- _EXERCISE REQUIREMENTS_
Express these lines as a JSON list of strings, one string per line, with blank lines omitted.

Records contained in a dataset:
+-------+

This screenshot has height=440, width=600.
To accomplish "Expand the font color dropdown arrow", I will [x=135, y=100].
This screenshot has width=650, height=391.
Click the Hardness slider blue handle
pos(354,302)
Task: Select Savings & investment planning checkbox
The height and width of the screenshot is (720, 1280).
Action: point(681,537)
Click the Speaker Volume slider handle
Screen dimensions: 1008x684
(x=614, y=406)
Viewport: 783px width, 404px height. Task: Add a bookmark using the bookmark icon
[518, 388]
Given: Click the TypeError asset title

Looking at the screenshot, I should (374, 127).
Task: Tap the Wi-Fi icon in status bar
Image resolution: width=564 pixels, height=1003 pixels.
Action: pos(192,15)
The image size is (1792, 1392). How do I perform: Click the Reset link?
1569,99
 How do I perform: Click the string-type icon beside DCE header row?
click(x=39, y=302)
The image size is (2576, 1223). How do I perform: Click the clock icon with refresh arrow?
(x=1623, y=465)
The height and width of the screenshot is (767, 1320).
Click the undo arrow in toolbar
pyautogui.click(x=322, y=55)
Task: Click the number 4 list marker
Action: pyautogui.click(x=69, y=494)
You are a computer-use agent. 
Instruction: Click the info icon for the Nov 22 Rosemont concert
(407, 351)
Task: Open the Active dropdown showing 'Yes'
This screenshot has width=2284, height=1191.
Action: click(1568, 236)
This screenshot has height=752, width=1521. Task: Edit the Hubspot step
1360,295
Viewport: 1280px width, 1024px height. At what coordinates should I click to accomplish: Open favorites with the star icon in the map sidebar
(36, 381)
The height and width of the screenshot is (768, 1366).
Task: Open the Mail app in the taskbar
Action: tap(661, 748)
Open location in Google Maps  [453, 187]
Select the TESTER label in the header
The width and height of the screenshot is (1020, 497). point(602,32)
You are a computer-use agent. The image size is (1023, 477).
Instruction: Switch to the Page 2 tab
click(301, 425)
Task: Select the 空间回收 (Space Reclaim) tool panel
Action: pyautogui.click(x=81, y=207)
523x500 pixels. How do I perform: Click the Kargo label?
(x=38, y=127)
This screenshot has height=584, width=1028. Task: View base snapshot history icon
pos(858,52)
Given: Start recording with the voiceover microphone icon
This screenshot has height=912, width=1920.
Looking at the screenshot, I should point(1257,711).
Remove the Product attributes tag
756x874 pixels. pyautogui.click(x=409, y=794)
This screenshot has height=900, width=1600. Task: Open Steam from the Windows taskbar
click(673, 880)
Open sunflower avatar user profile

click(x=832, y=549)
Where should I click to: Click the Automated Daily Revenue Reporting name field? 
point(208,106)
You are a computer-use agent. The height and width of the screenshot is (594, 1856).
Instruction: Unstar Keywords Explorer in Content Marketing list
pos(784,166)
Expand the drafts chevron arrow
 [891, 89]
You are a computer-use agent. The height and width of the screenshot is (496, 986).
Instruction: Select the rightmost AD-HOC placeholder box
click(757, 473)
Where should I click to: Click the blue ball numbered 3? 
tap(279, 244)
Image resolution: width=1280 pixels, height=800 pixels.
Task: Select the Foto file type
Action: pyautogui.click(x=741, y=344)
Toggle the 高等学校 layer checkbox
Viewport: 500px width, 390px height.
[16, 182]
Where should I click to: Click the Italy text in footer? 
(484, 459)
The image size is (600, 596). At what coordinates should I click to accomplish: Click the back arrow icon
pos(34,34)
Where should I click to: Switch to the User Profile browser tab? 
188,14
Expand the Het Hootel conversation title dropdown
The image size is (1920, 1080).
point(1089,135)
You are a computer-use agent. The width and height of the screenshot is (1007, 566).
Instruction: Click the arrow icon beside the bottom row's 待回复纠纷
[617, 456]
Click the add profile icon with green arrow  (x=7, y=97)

+-------+

- _TASK ANSWER_
[
  "This screenshot has height=440, width=600.",
  "To accomplish \"Expand the font color dropdown arrow\", I will [x=135, y=100].",
  "This screenshot has width=650, height=391.",
  "Click the Hardness slider blue handle",
  "pos(354,302)",
  "Task: Select Savings & investment planning checkbox",
  "The height and width of the screenshot is (720, 1280).",
  "Action: point(681,537)",
  "Click the Speaker Volume slider handle",
  "Screen dimensions: 1008x684",
  "(x=614, y=406)",
  "Viewport: 783px width, 404px height. Task: Add a bookmark using the bookmark icon",
  "[518, 388]",
  "Given: Click the TypeError asset title",
  "Looking at the screenshot, I should (374, 127).",
  "Task: Tap the Wi-Fi icon in status bar",
  "Image resolution: width=564 pixels, height=1003 pixels.",
  "Action: pos(192,15)",
  "The image size is (1792, 1392). How do I perform: Click the Reset link?",
  "1569,99",
  " How do I perform: Click the string-type icon beside DCE header row?",
  "click(x=39, y=302)",
  "The image size is (2576, 1223). How do I perform: Click the clock icon with refresh arrow?",
  "(x=1623, y=465)",
  "The height and width of the screenshot is (767, 1320).",
  "Click the undo arrow in toolbar",
  "pyautogui.click(x=322, y=55)",
  "Task: Click the number 4 list marker",
  "Action: pyautogui.click(x=69, y=494)",
  "You are a computer-use agent. ",
  "Instruction: Click the info icon for the Nov 22 Rosemont concert",
  "(407, 351)",
  "Task: Open the Active dropdown showing 'Yes'",
  "This screenshot has width=2284, height=1191.",
  "Action: click(1568, 236)",
  "This screenshot has height=752, width=1521. Task: Edit the Hubspot step",
  "1360,295",
  "Viewport: 1280px width, 1024px height. At what coordinates should I click to accomplish: Open favorites with the star icon in the map sidebar",
  "(36, 381)",
  "The height and width of the screenshot is (768, 1366).",
  "Task: Open the Mail app in the taskbar",
  "Action: tap(661, 748)",
  "Open location in Google Maps  [453, 187]",
  "Select the TESTER label in the header",
  "The width and height of the screenshot is (1020, 497). point(602,32)",
  "You are a computer-use agent. The image size is (1023, 477).",
  "Instruction: Switch to the Page 2 tab",
  "click(301, 425)",
  "Task: Select the 空间回收 (Space Reclaim) tool panel",
  "Action: pyautogui.click(x=81, y=207)",
  "523x500 pixels. How do I perform: Click the Kargo label?",
  "(x=38, y=127)",
  "This screenshot has height=584, width=1028. Task: View base snapshot history icon",
  "pos(858,52)",
  "Given: Start recording with the voiceover microphone icon",
  "This screenshot has height=912, width=1920.",
  "Looking at the screenshot, I should point(1257,711).",
  "Remove the Product attributes tag",
  "756x874 pixels. pyautogui.click(x=409, y=794)",
  "This screenshot has height=900, width=1600. Task: Open Steam from the Windows taskbar",
  "click(673, 880)",
  "Open sunflower avatar user profile",
  "click(x=832, y=549)",
  "Where should I click to: Click the Automated Daily Revenue Reporting name field? ",
  "point(208,106)",
  "You are a computer-use agent. The height and width of the screenshot is (594, 1856).",
  "Instruction: Unstar Keywords Explorer in Content Marketing list",
  "pos(784,166)",
  "Expand the drafts chevron arrow",
  " [891, 89]",
  "You are a computer-use agent. The height and width of the screenshot is (496, 986).",
  "Instruction: Select the rightmost AD-HOC placeholder box",
  "click(757, 473)",
  "Where should I click to: Click the blue ball numbered 3? ",
  "tap(279, 244)",
  "Image resolution: width=1280 pixels, height=800 pixels.",
  "Task: Select the Foto file type",
  "Action: pyautogui.click(x=741, y=344)",
  "Toggle the 高等学校 layer checkbox",
  "Viewport: 500px width, 390px height.",
  "[16, 182]",
  "Where should I click to: Click the Italy text in footer? ",
  "(484, 459)",
  "The image size is (600, 596). At what coordinates should I click to accomplish: Click the back arrow icon",
  "pos(34,34)",
  "Where should I click to: Switch to the User Profile browser tab? ",
  "188,14",
  "Expand the Het Hootel conversation title dropdown",
  "The image size is (1920, 1080).",
  "point(1089,135)",
  "You are a computer-use agent. The width and height of the screenshot is (1007, 566).",
  "Instruction: Click the arrow icon beside the bottom row's 待回复纠纷",
  "[617, 456]",
  "Click the add profile icon with green arrow  (x=7, y=97)"
]